Let’s appoint a Ministry of Scandalous Ideas

Plus: Miliband could solve all his problems by appointing Ed Balls to be his grilled tomato

3 January 2015

9:00 AM

3 January 2015

9:00 AM

My children have a phrase called ‘fomo’ — which stands for ‘fear of missing out’. It is a constant, mildly paranoid anxiety, exacerbated by social media, that all your friends are having a much better time than you are.

There is a related problem in government, I suspect, called FODM — or ‘fear of Daily Mail’. The effect of FODM is to limit the range of political discussion and opinion to a narrow range of predictable, non–controversial possibilities for fear anything more interesting might allow the media to manufacture a scandal.

This is where, unexpectedly, I sympathise with Russell Brand. In fact it was from a Brand podcast that I first heard the phrase ‘Overton window’. This defines the narrow scope of political ideas which can be entertained at any one time without career-threatening consequences. One reason for the rise of Ukip is the disappearance from mainstream politics of a caste of oddballs and nut-jobs (Benn, Rhodes Boyson, Willie Hamilton, Nicholas Fairbairn, etc); these people were extraordinarily valuable, not because you would want anyone to enact their ideas, but because their views gave everyone else the licence to entertain mildly odd ideas which seemed sane in comparison. They enlarged the Overton window. Today, when you can lose your job with a tweet, the window has practically become a peephole.


Yet almost all interesting ideas arouse hostility for a long period before they become adopted (google the ‘Semmelweis Reflex’, for example, or read Thomas Kuhn). I’d go further: no idea can be considered worthwhile unless it creates horrified comment in at least three national papers and is denounced by leading economists.

So my solution is to create a Ministry of Scandalous Ideas (perhaps under Michael Fabricant), its aim being to increase the level of bravery elsewhere in Whitehall through the power of comparison, and to deflect media attention from all other government activities.

Its first proposal would be to save £50 billion on HS2 by legalising cannabis, since with cannabis freely available nobody would care how long it took to get to Manchester or indeed bother to make the trip in the first place. The two problems of speed and capacity would be solved at a stroke. The idea would also promote social cohesion by uniting two disparate campaign groups under the single slogan ‘Save the Chilterns. Legalise Pot.’

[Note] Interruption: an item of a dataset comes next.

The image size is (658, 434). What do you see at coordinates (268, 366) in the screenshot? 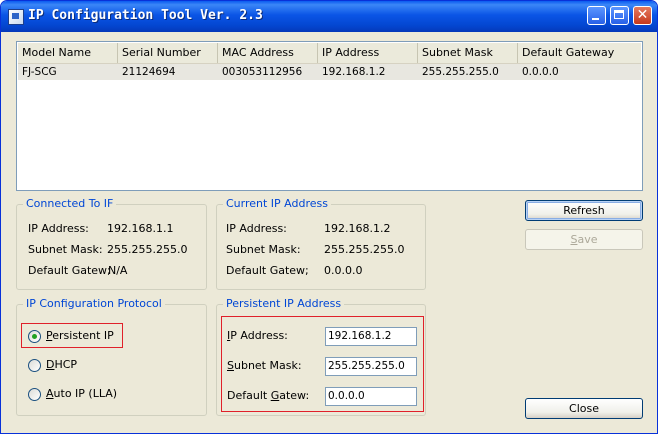
I see `label-rest: ubnet Mask:` at bounding box center [268, 366]. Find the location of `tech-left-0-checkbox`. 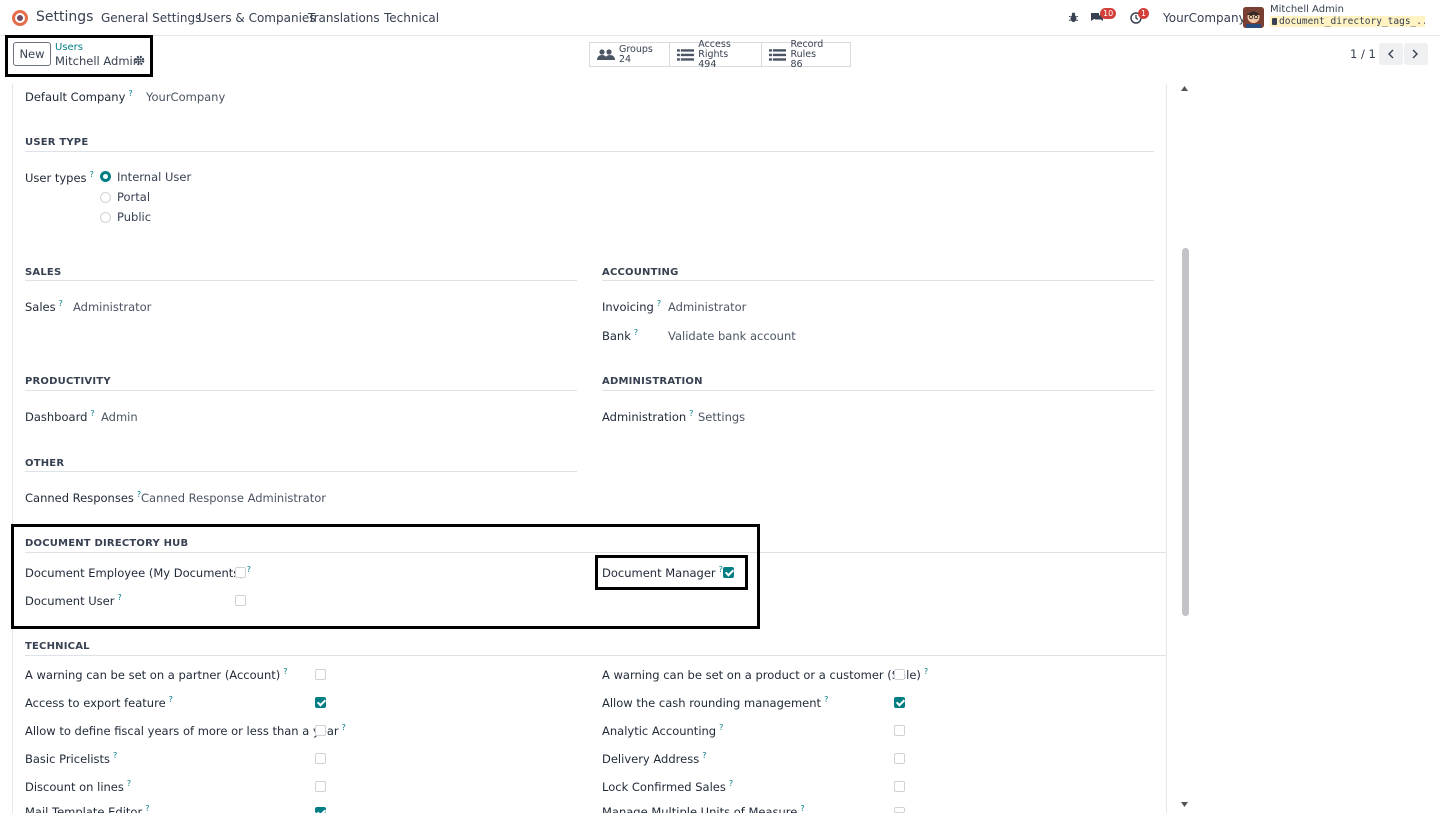

tech-left-0-checkbox is located at coordinates (320, 674).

I shouldn’t say this, but the power of comparative judgment also offers a very simple strategy for a Labour victory. Since it is known that perception of human attractiveness is highly relative, all Ed Miliband needs do to improve his image is to spend the duration of the election campaign in the company of Ed Balls. Other than Steve Buscemi or the late Max Schreck, it is hard to think of anyone better for this role. Such is the power of relative perception that by election day Ed M wouldn’t just look electable — he’d look like Cary Grant.

Girls going to night clubs have known about this effect for years, which is why four moderately attractive women always ensure they are accompanied by a fifth, less alluring companion, to create added appeal for the majority through the power of contrast.

According to Viz magazine, the practice is so common in the Bigg Market region of Newcastle that a Geordie slang term has arisen for the fifth girl: she is known as ‘the grilled tomato’. This is by analogy with the full English breakfast, where the grilled tomato’s role is in some sense sacrificial: it is there to bring the comparative appeal of the sausage, bacon, eggs and beans into even sharper relief.

Rory Sutherland is vice-chairman of Ogilvy Group UK.